Requirement: Please rewrite the items starting at the line containing "Given: Click the envelope icon for お問い合わせ" and ending at the last item, replacing "envelope icon" with "mail icon" and leaving everything else unchanged. Give back only those lines, without the pictures.
## Begin Data to process
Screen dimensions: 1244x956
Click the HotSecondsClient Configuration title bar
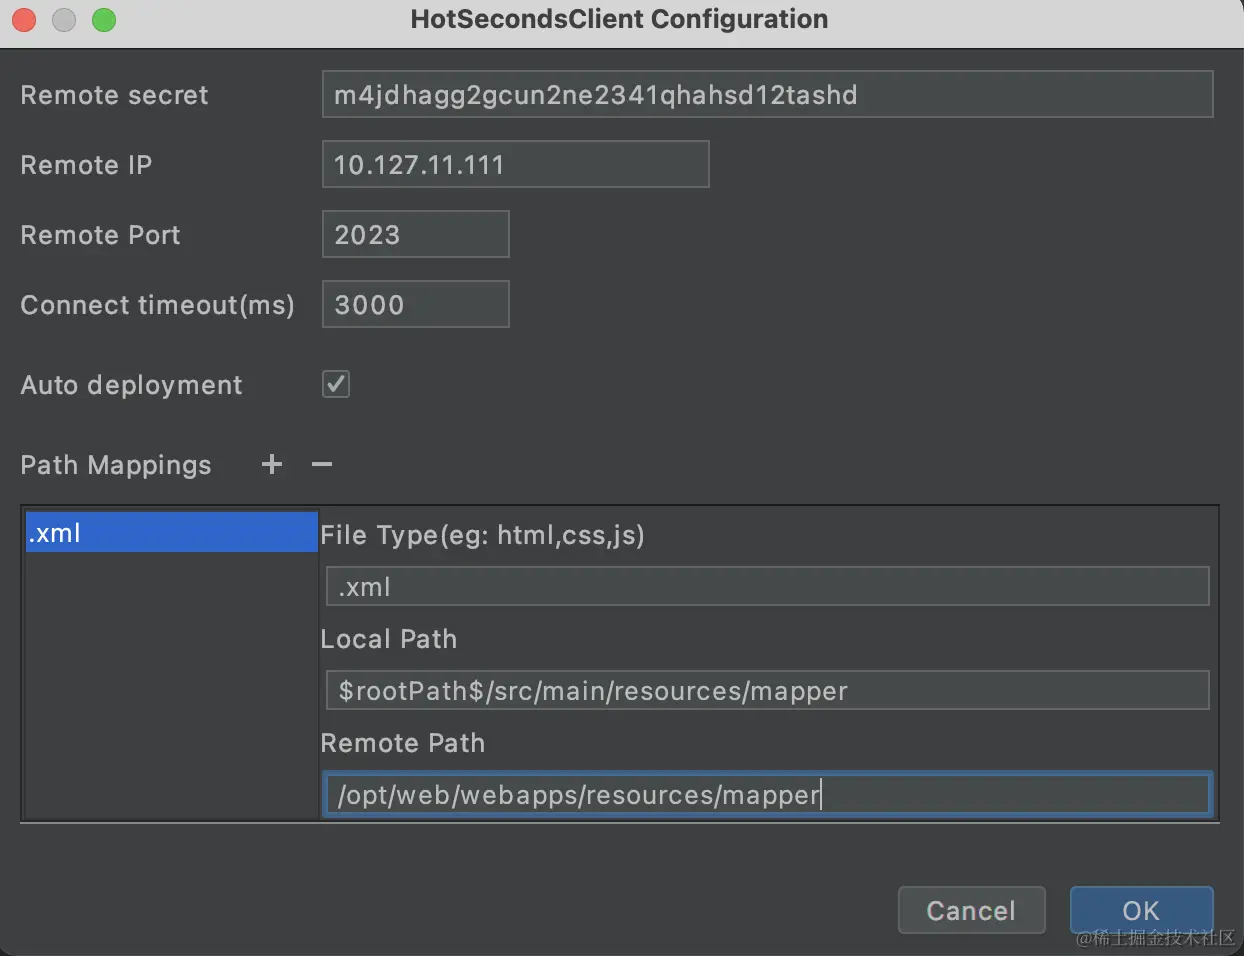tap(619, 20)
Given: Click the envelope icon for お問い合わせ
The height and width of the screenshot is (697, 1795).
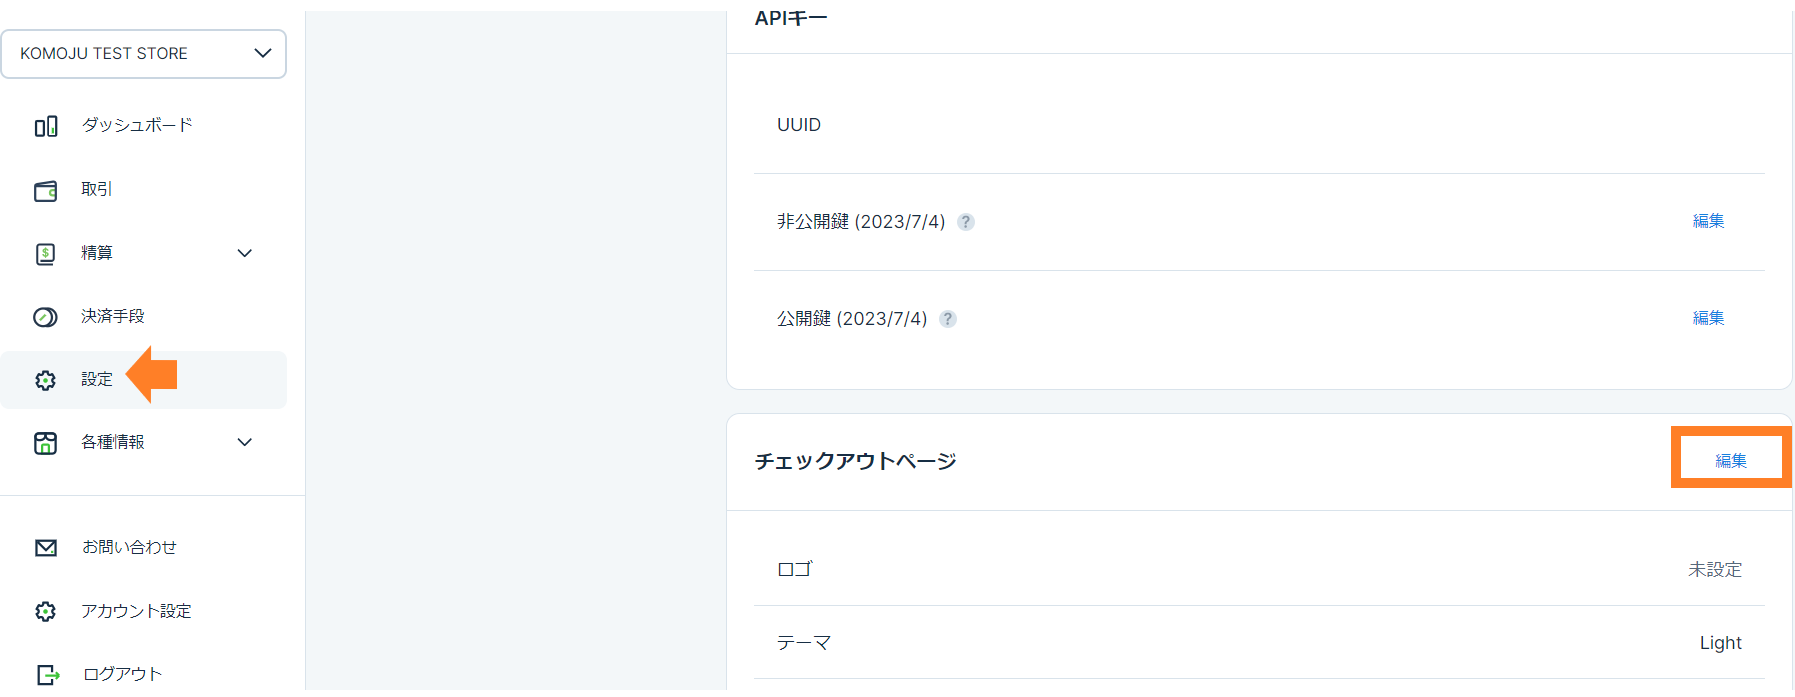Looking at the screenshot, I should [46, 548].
## End Data to process
Result of this task:
Given: Click the mail icon for お問い合わせ
The height and width of the screenshot is (697, 1795).
Looking at the screenshot, I should [46, 548].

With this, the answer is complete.